7. The click rate prediction method according to claim 2, wherein after the step of performing the stitching processing on the first feature information and the second feature information to obtain the behavior feature information, the method further comprises:

and predicting the behavior characteristic information by using a full-connection layer network and a normalized index function to obtain the click probability of the target to be predicted.

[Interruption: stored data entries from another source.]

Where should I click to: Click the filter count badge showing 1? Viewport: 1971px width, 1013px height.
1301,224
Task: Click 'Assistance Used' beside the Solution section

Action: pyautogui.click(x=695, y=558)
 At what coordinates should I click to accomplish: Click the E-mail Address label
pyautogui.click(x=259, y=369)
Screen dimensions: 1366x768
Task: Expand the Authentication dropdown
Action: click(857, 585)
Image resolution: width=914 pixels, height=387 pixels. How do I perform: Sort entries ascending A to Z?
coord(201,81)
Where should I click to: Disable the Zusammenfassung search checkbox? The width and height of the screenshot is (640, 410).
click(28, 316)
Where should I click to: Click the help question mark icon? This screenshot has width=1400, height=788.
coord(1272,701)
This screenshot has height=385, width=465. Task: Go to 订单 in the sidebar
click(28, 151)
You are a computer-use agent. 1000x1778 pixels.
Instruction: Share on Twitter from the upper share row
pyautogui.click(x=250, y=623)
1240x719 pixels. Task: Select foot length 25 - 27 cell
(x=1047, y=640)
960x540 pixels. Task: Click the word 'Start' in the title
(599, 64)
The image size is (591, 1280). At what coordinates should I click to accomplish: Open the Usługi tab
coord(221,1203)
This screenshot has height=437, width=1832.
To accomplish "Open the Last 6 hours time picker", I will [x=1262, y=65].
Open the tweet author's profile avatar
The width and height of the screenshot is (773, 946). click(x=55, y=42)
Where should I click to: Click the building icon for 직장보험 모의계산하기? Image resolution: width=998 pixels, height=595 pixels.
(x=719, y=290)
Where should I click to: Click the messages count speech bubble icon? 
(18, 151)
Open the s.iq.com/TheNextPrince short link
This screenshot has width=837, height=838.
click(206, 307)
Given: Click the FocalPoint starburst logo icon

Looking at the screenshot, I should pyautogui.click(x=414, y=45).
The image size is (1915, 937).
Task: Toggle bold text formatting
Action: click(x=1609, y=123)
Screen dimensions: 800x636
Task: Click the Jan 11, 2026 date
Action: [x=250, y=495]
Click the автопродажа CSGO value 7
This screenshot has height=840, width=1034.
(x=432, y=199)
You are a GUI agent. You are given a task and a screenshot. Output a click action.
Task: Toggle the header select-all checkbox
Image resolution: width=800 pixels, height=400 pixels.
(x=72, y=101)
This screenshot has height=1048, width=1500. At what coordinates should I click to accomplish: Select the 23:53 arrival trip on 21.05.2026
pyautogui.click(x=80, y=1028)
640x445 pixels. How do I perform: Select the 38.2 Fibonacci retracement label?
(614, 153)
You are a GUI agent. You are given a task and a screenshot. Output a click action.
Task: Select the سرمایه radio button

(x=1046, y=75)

8. The click rate prediction method according to claim 2, wherein before the step of predicting, by using a prediction model, the click probability of the user clicking the target to be predicted at the time point to be predicted based on the behavior feature information, the method further comprises:

acquiring behavior data of a user in a historical time period and a real target number clicked at the time point to be predicted; the behavior data comprises behaviors of the user in a historical time period and behavior time points corresponding to the behaviors;

inputting the behavior data of the historical time period into an initial model, and predicting the click target of the user at the time point to be predicted by using the initial model based on the behavior data of the historical time period to obtain a predicted target number;

and training the initial model by using the real target number and the prediction target number, and determining the trained model as a prediction model.

9. The click rate prediction method according to claim 8, wherein the step of training the initial model by using the real object number and the predicted object number and determining the trained model as the predicted model further comprises:

detecting the trained model through a detection sample;

and determining that the model training is finished in response to the fact that the prediction precision of the trained model reaches the preset precision.

10. An intelligent terminal, characterized in that the intelligent terminal comprises a processor and a memory coupled to each other, the memory is used for storing program instructions, and the processor is used for executing the program instructions stored in the memory to implement the click rate prediction method according to any one of the preceding claims 1 to 9.

11. A computer-readable storage medium comprising a processor and a memory, the memory storing computer program instructions, the processor being configured to execute the program instructions to implement the click rate prediction method of any one of claims 1-9.